Anyway, that’s it for this one, thanks for stopping by!


My Week, finally, a huge improvement in the weather

Sunday

The cool down finally seems to have arrived, it’s pleasant as I’m drinking my morning coffee and starting another week. I think that I’ll go to the Pickerel Lake Nature Preserve today, sort of like going home again. I’ve passed it hundreds of times, but never stopped, there was never any reason to, for I lived just a few miles away, in a small nature preserve of my own. I miss that place, but that’s water under the bridge, and there’s no need to relive the darkest period of my life right now.

Another reason I had never gone there before was because of the controversy over the naming of the preserve. Technically, it is the Fred Meijer Nature Preserve, although few people call it that. You can read how it came to have the name that it does in this photo.

Gibberish

Gibberish

I don’t have a problem with the fact that Fred Meijer is rich, but, he refuses to donate money to anything that doesn’t get named after himself. That tells me that he isn’t donating for altruistic reasons, but that he donates for marketing reasons, to make sure that every one sees his name everywhere. There was a lot of pressure on the county to refuse the donation from Mr. Meijer, but the county never met a donated dollar it didn’t love. Although, they did cave in to the pressure at least somewhat to the pressure, and came up with a compromise of sorts, calling it the Pickerel Lake Park – Fred Meijer Nature Preserve.

Anyway, I had a pretty good day there, even though my photos don’t show it. I managed to salvage enough to do a post on today, so those photos will appear in the other post.

### [Source excerpt]

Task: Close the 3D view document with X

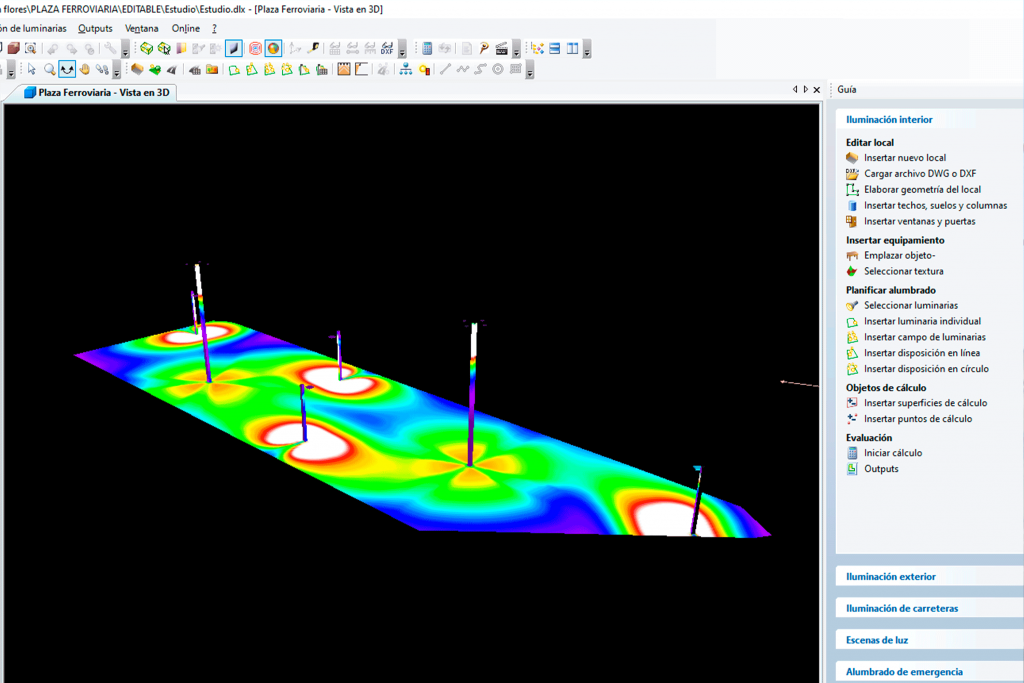Action: tap(817, 89)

### [Things to do]
a: List every name the blog post about Pickerel Lake uses for the nature preserve.
b: Repeat the portion of the blog post about Pickerel Lake that opens with the words containing "I don’t have" and closes with "Meijer Nature Preserve.".
c: Write the next part of the blog post about Pickerel Lake, picking up after its final sentence.

### [Expected outputs]
a:
Pickerel Lake Nature Preserve
Fred Meijer Nature Preserve
Pickerel Lake Park – Fred Meijer Nature Preserve

b:
I don’t have a problem with the fact that Fred Meijer is rich, but, he refuses to donate money to anything that doesn’t get named after himself. That tells me that he isn’t donating for altruistic reasons, but that he donates for marketing reasons, to make sure that every one sees his name everywhere. There was a lot of pressure on the county to refuse the donation from Mr. Meijer, but the county never met a donated dollar it didn’t love. Although, they did cave in to the pressure at least somewhat to the pressure, and came up with a compromise of sorts, calling it the Pickerel Lake Park – Fred Meijer Nature Preserve.

c:
Monday

AAAAAAAAhhh, rain cooled air! Once again, the meteorologists where wrong. The storms that weren’t going to hold together over the waters of Lake Michigan did exactly the opposite, and we had several hours of gentle thunder showers overnight. We needed the rain, since the storms that were predicted for last Friday never materialized. I may wake up with stuffed sinuses, but there’s not many things better than going to sleep with the windows open as a summer shower is falling. The forecast is for a mostly pleasant week, I hope it’s right for a change. Now it’s time to get out there and enjoy the fine day shaping up outside.

An interesting day, but not great for photography due to the low clouds hanging around from last night’s rain. I am getting better at shooting in bad conditions though, as my first shots of the day were of a flock of crows perched in the trees along the road.

American crow

American crow

American crows

American crows

I wish that I could have gotten a close-up of the one in the middle squawking at me.

Next up was a female English sparrow.

Female English sparrow

Female English sparrow

Female English sparrow

Female English sparrow

I wouldn’t normally photograph them, but I still have to do a post on English sparrows, so I do need a few photos of them.

There weren’t many people in the park today, and other than robins, not many birds. I did find a juvenile eastern wood pewee.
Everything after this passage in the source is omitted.